NOTE: If you want a challenge, you can create a word-topics count file using MALLET yourself. Create a topic model of your mini-corpus (like we did in Lab 5b). To get a word-topics count file, include this command in your train topics command:

—-word-topic-counts-file filename.txt

(That is a double dash before “word.” Remember, every MALLET command starts with a double dash.)

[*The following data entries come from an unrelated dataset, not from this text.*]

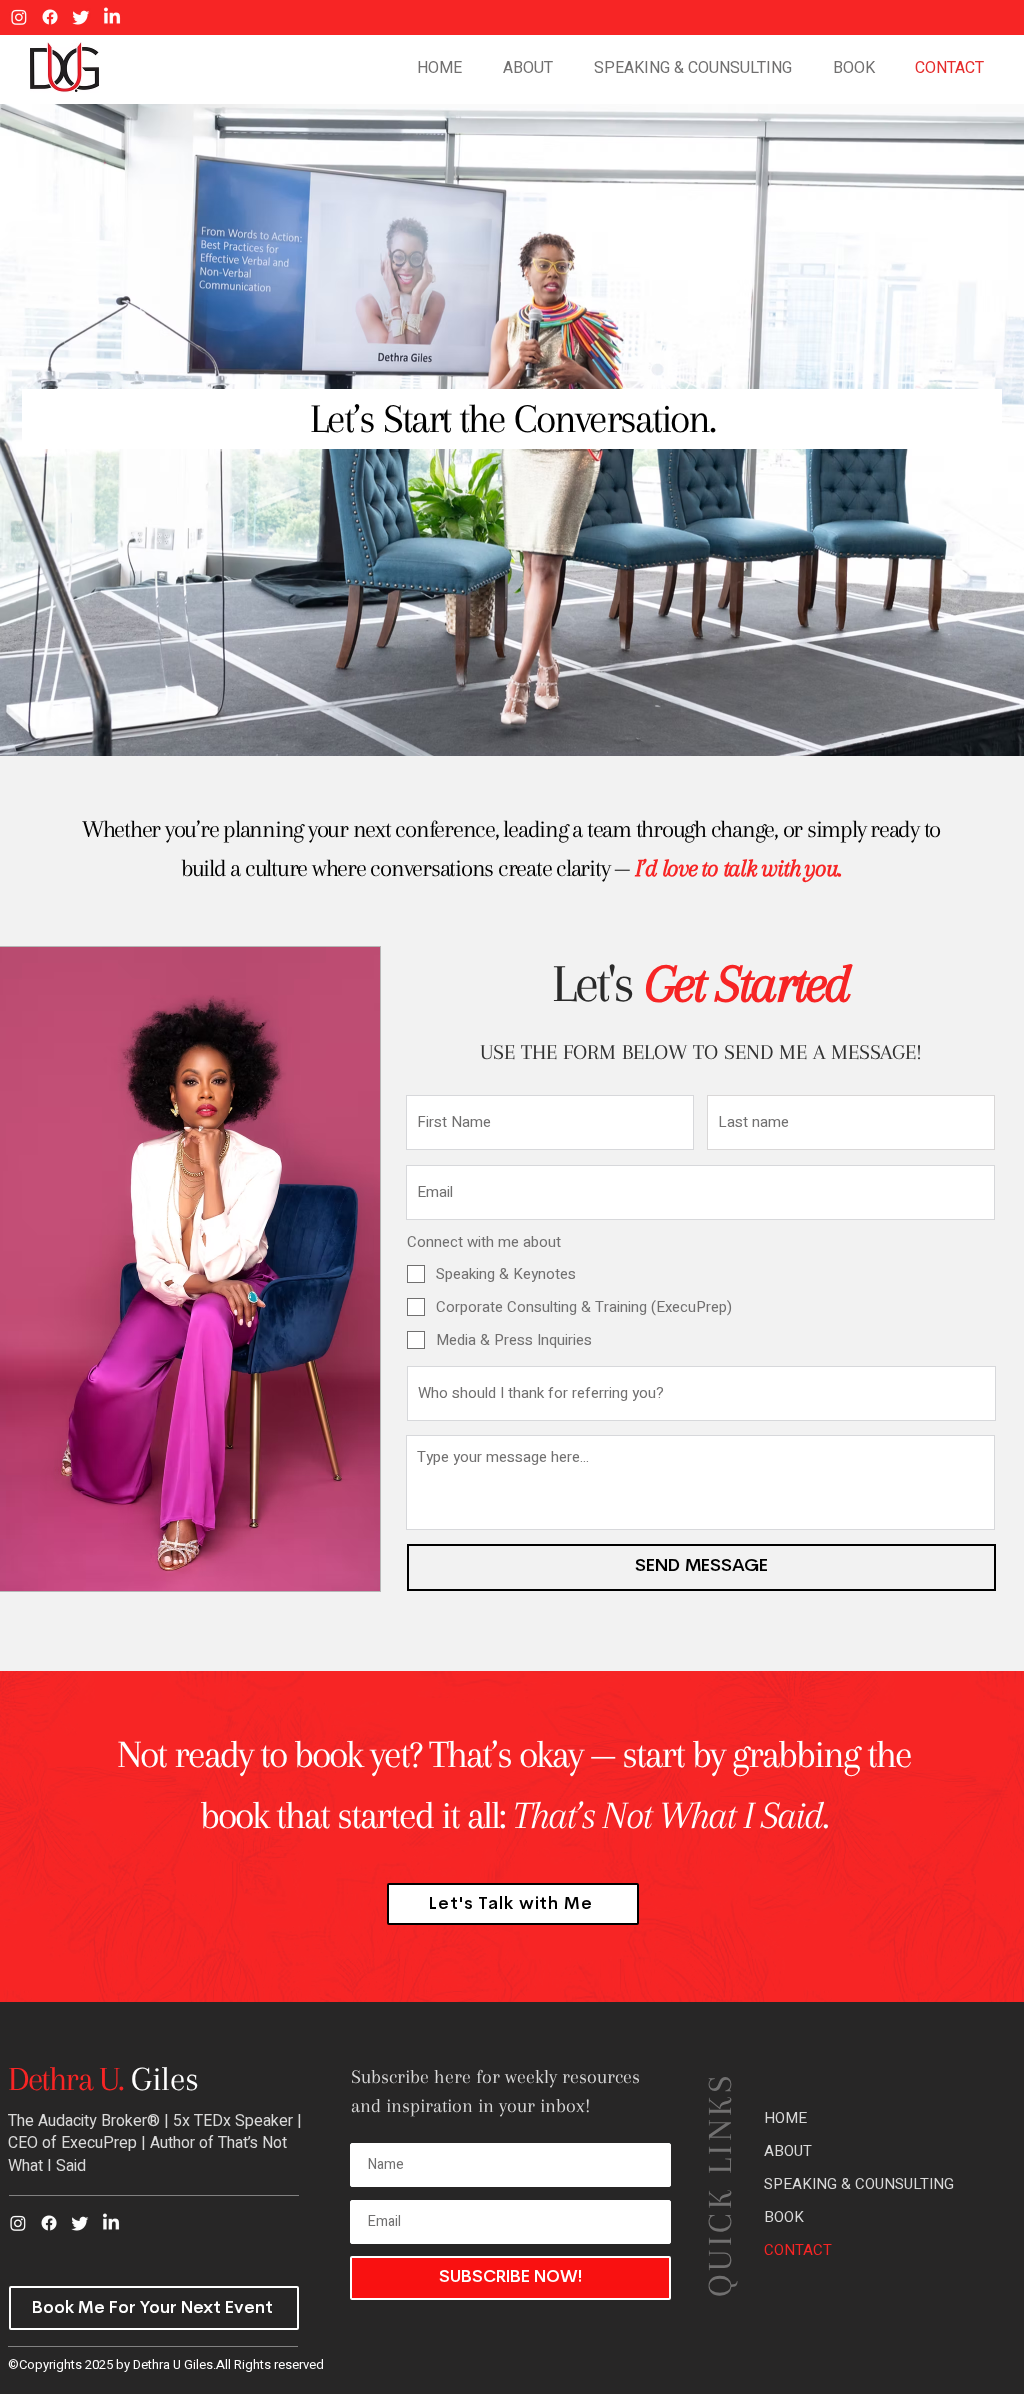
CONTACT (798, 2250)
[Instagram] (19, 17)
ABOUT (788, 2151)
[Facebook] (50, 17)
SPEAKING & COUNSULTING (859, 2184)
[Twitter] (81, 17)
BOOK (784, 2217)
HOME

  1. Network visualizations: In Lab 6, we experimented with network analysis. Let’s look at network visualizations more closely.
  1. In your browser, go to http://fredbenenson.com/2012/12/05/the-data-behind-my-ideal-bookshelf/
  2. Scroll down the page to the network graph.
  3. Take a few minutes to explore the visualisation: try holding the cursor over
    items, clicking, dragging, etc.
  4. In your Lab 7 post, write a brief analysis of this visualization. Is it clear what it’s for? Is it intuitive to use? What does “intuitive” mean in this case? Does interacting with the network graph give you more or less information than the other representations of the data further down on the same page? Does the visualization open up new questions about the data? More broadly, how might humanists utilize and/or re-imagine time series graphs to foreground humanistic, interpretive principles, as Drucker and Klein argue for?
  1. Creating your own simple visualizations using Google Fusions: Google Fusions gives you lots of options for easily creating different kinds of visualizations with your own data.
  1. Our class Box folder (in the “Lab 7” folder) contains a file called “Tate_artists_percountry.xlsx” based on data from the UK’s Tate art museums. Download this file and save it on your computer in some place that is easily accessible (like your Desktop).
  2. Go to https://drive.google.com/ and log into your Google account (contact me if you don’t have a Google account).
  3. Go to http://bit.ly/Xw0zNJ (or
    https://www.google.com/fusiontables/data?dsrcid=implicit) to access Fusion
    Tables from your account.
  4. You should see a screen “Import new table” with the option called “From this
    computer” highlighted .
  5. Click “Choose file” and select Tate_artists_percountry.xlsx. Click “Next.”
  6. Click “Next” on the next screen, then click “Finish” on the following screen.
    1. If you want to fill in the options on the Import screen you can update them as follows: untick “Allow export.” For “Attribute data to” put “Tate” and for Attribution page link put
      http://www.tate.org.uk/about/our-work/digital/collection-data.
  7. The screen should load in “Row” view, which looks something like a spreadsheet
    with two columns.
  8. At the end of the row of menu options, there should be a red box with a plus sign
    in it. Click that, then select “Add chart.”
  9. Scroll down the left-hand side to find the Pie Chart option. Click the Pie Chart
    image.
  10. On the “Configure pie chart screen,” check that the Category is set to
    CountryOfBirth and Value is set to Number of artists.
  11. Change “Maximum slices” to 80.
  12. Click “Done'”(over on the right-hand side), you should have a pie chart of your data!
  13. Take a screenshot of this pie chart and upload it to your Lab 7 post. Include a brief description of what information this visualization is displaying. Explore some of the other chart and graph options Google Fusions gives you, and then write up a brief analysis of how we could use Google Fusions in our final class project. What kind(s) of data could we visualize using this tool? More importantly, why might we want to do it? And more broadly, is there a way to use Google Fusions to foreground humanistic, interpretive principles, as Drucker and Klein argue for?